She didn’t remember it feeling this right. Or this natural.
Or this wonderful.
They’d finished dinner, and Jake had suggested they take a walk, which Grace had pointed out as his first misstep of the evening. If he knew women even half as well as he thought he did, he’d understand that women in high heels didn’t do walks. They could walk. From point A to point B. Sometimes. But ambling with no destination? Not so much.
“What if I give you a destination?” he asked.
“Now, now, is that just a clever way of suggesting sex?”
He grinned. “Do you want it to be?”
Yes. “I don’t believe you’ve uttered the magic words.”
“Please?”
“Cheese plate.”
Jake tilted his head back and laughed, and it was then that he’d reached out and gently linked his fingers with hers.

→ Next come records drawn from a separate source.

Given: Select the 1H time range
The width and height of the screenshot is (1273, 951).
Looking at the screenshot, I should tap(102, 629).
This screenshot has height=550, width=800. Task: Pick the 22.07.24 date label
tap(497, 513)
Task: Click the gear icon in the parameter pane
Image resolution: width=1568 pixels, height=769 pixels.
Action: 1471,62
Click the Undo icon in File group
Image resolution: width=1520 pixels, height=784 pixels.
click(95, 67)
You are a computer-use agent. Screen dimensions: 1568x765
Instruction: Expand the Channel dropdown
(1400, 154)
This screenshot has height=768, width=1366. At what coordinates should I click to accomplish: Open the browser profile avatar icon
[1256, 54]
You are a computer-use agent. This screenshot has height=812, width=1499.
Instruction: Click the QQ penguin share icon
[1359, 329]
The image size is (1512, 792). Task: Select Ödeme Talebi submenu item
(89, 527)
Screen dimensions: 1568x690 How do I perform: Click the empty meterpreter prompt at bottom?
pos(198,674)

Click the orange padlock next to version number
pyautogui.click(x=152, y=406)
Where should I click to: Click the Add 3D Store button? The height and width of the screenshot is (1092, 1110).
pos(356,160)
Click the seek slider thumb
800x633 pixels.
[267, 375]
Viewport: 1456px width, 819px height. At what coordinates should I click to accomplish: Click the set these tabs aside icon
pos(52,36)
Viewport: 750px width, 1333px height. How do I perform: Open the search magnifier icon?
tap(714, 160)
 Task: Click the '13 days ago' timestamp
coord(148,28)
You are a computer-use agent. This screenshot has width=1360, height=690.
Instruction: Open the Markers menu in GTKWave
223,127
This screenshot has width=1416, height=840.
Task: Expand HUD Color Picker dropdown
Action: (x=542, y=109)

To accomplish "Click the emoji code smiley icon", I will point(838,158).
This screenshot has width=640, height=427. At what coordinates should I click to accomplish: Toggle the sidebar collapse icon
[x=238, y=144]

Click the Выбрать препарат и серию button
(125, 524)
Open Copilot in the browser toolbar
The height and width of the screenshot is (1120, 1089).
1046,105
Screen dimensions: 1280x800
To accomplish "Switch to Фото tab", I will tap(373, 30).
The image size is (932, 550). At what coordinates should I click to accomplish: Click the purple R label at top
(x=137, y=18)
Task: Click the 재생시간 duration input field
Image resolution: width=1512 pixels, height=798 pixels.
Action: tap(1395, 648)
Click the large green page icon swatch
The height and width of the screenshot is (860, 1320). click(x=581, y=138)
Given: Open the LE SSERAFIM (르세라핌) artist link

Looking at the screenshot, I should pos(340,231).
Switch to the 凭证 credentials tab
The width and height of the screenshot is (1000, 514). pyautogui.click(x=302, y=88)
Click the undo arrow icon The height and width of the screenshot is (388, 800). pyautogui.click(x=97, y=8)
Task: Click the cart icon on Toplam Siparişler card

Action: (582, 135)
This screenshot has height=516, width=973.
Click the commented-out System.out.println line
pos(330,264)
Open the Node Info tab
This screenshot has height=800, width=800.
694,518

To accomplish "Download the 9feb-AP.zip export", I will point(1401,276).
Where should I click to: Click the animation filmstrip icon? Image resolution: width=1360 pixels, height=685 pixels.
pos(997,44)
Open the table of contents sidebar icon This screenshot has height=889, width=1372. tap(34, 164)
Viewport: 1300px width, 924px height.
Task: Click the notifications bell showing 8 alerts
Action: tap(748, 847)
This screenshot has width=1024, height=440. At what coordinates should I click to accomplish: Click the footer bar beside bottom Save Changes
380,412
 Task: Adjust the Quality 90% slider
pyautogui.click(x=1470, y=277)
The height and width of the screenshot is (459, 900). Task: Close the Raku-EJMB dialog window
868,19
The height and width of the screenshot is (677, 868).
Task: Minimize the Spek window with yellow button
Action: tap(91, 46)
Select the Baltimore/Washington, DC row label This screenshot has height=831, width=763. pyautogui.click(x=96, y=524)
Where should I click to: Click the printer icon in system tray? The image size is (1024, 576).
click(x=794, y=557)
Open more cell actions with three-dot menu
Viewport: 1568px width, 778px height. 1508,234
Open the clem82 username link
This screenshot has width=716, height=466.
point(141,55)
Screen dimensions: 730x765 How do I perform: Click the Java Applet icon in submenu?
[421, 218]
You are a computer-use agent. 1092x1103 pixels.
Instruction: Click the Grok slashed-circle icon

She tried to be cool about it. Tried not to let herself look down at the way their hands joined, her smaller fingers twined with his larger ones. Tried not to think about how warm he was, or how good he felt.
“Seriously, where is our destination?” she asked once she realized that she was indeed being led in a specific direction.
“Tell me you’ve heard of La Maison du Chocolat.”
Grace groaned. “Only the most expensive, most sinful, most amazing chocolate in the city. In the world. Aren’t they from France?”
“Indeed. The damned French are always doing it right. The fries. The cheese. The chocolate … the kissing.”
He tugged at her hand, pulling her to a stop under the awning of a boutique long closed for the night. Then he kissed her. Right there for anyone and everyone to see.
One hand continued to hold her hand as the other found her cheek, his lips gently moving over hers. It was the first time in a long time she’d been kissed in public. Greg hadn’t been one for PDAs, and Grace hadn’t thought she was either.
But here with Jake, kissing on a quiet side street in downtown Manhattan felt right.
Sweet.
She was just a little bit breathless when he pulled back, and he took one last nip of a kiss before he stood upright and resumed walking as though it had never happened.
“You’re good at that,” Grace said.
He glanced down at her. “Kissing?”
“That. And making me want you to do more than kiss me.”
Grace hadn’t meant to say it, and for the life of her she didn’t know what had spurred her to be so uncharacteristically bold. But she didn’t take it back. Because she did want him. All of him.
His eyes darkened and his fingers tightened. “That kind of talk isn’t going to get you chocolate, Ms. Brighton.”
“No?” she asked. “What’s it going to get me?”
This time when he kissed her, it wasn’t gentle and it wasn’t slow. The kiss was savage and hot, and involved more than a little tongue and even a whistle from a passerby.
“Any other stupid questions?” he asked when they broke apart, both breathing hard. Grace mutely shook her head.
“Okay then.”
Inside the chocolate shop, it was as though the kiss had never happened. Jake let her roam around, ogling everything in sight, and although she protested that she really didn’t need anything, Grace hardly kicked up a fuss when they left the store with a small assortment of macaroons and a box of chocolates that had been flown in from Paris just days before.
“So?” he asked, feeding her a bite of hazelnut macaroon.
Grace closed her eyes as the decadent sugary goodness rolled over her tongue. “I lied before. I don’t need sex. Just hand over the macaroons and the chocolates and slip out the back door.”
Jake snatched the last bite of macaroon out of her hand and held the bag of remaining treats well out of reach. “Okay, then. I think we’ve had just about enough of that.”
Grace laughed, and made a grab for the last nibble of her cookie, but it disappeared into Jake’s mouth.
“Usually decadent desserts get them into my bed,” he grumbled. “They doesn’t replace me in their bed.”
“Oh, so you’ve done this before, huh?” she asked, linking her arm through his and weaving to the left to avoid a heel-snagging grate in the middle of the sidewalk. “This is a common ploy of yours? The French-chocolate-and-French-kiss routine?”
Jake slid one arm around her waist and pulled her to a halt against him as his other hand went up to hail a cab. “This is a first for me, actually.”
He didn’t look at her when he said it, and that made his unexpected comment all the more sweet.
There was no cocky wink or smug smile. Just a quiet confession.
A first …
She liked the thought of being a first for Jake.